An active device of an AMLCD (Active Matrix Liquid Crystal Display), and a switching device and a peripheral circuit of an electro-luminescence device mostly use a polycrystalline silicon thin-film device.
A conventional method for converting an amorphous silicon film to a poly-crystalline silicon film uses high-temperature heat treatment and a laser.
The method for re-crystallizing the amorphous silicon film by means of laser beam radiation can perform a low-temperature process at 400° C. or less and manufacture a polycrystalline silicon thin-film in which field-effect mobility is high. However, it is difficult for the laser-based method to ensure uniformity of a crystallized sample when fabricating a large-area sample. There is a problem in that the laser-based method requires high-priced laser equipment, such that alternative technology is required.
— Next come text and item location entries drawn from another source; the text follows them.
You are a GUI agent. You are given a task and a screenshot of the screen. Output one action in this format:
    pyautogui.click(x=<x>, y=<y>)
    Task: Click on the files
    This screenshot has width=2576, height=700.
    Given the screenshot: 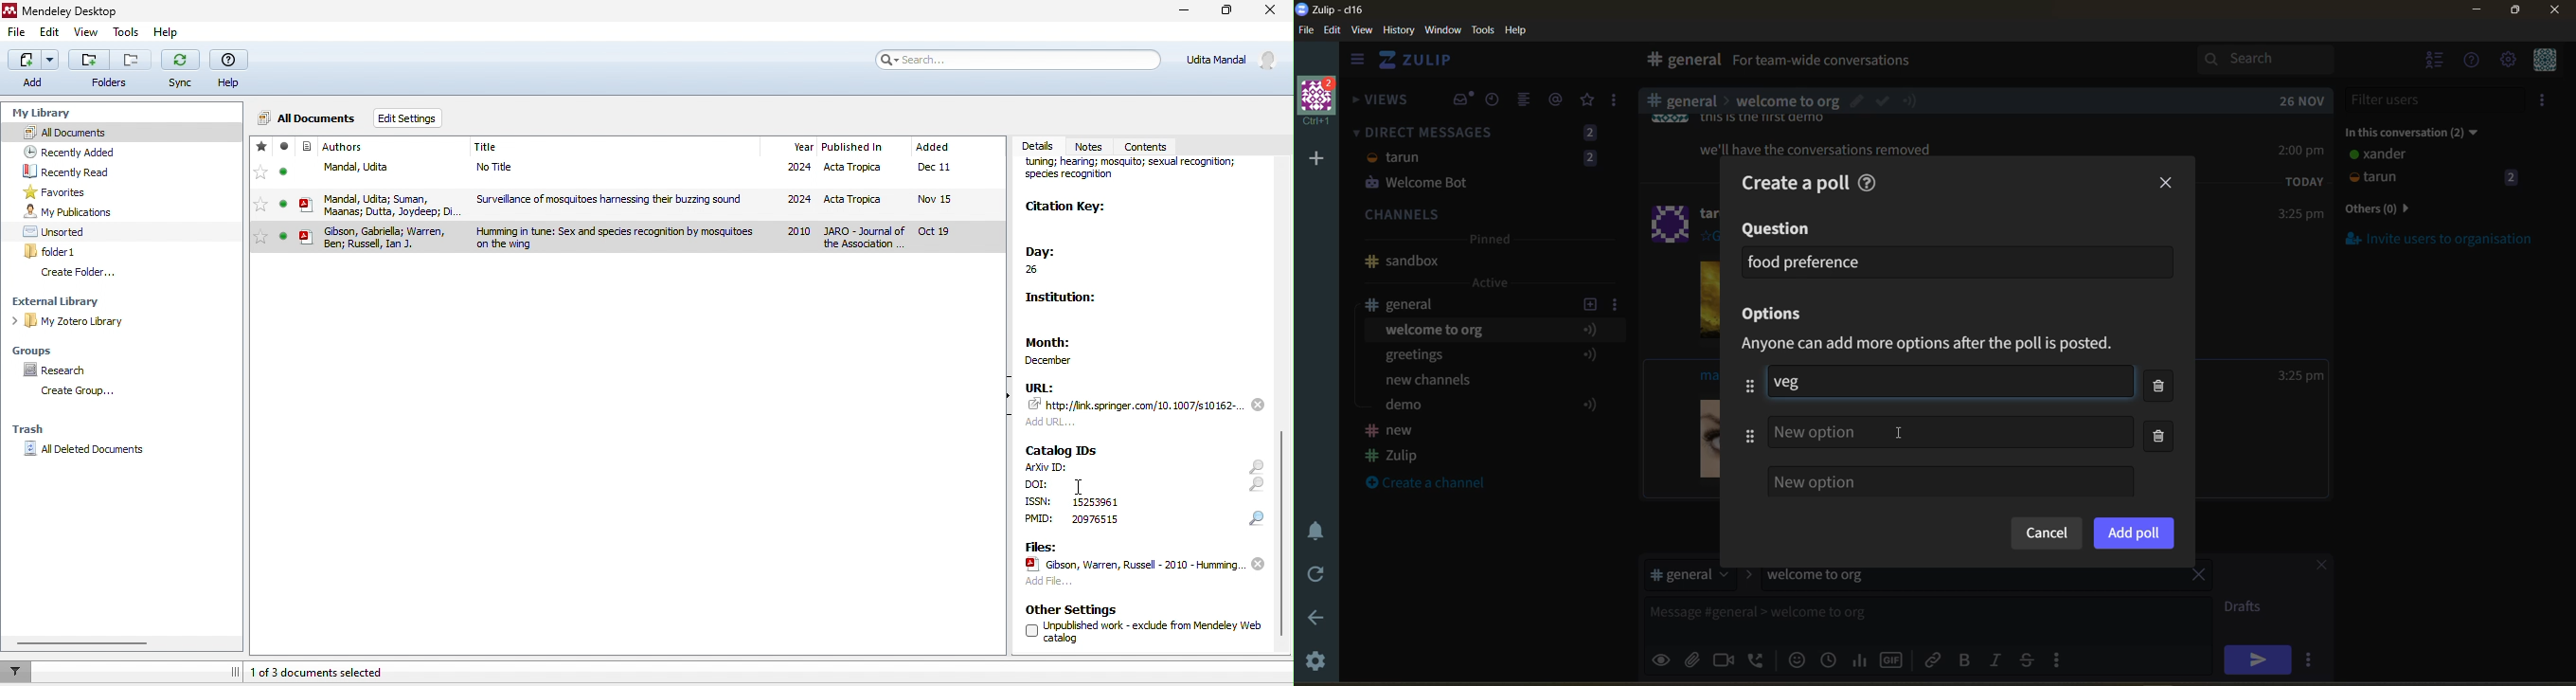 What is the action you would take?
    pyautogui.click(x=1040, y=546)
The method using high-temperature heat treatment fabricates the polycrystalline silicon thin-film by means of a heat treatment process at a high temperature of 600° C. or more for a relatively long time. The method using high-temperature heat treatment necessarily requires a high crystallization temperature and a long heat treatment time. Because grains crystallized by the above-described method have many flaws, there is a difficulty in fabricating a device. Moreover, the method using high-temperature heat treatment has a problem in that a glass substrate cannot be used at a high crystallization temperature.
A crystallization method using metal has been recently proposed. The re-crystallization method using metal is a metal induced crystallization method and a metal induced lateral crystallization method. The crystallization method using metal can form a uniform thin-film in which a polycrystalline silicon thin-film transistor has high field-effect mobility. There is a problem in that a polycrystalline silicon thin-film fabricated by the re-crystallization method using metal has a limitation of electric characteristics due to a structure flaw within a thin film at a device manufacturing time. To address this problem, the re-crystallization method using metal requires a high-temperature heat treatment process at 800° C. or more or a re-crystallization process using a laser.
However, there is a problem in that the conventional method using a glass substrate cannot be used in a process at 600° C. or more and hence cannot perform a re-crystallization process at a high temperature.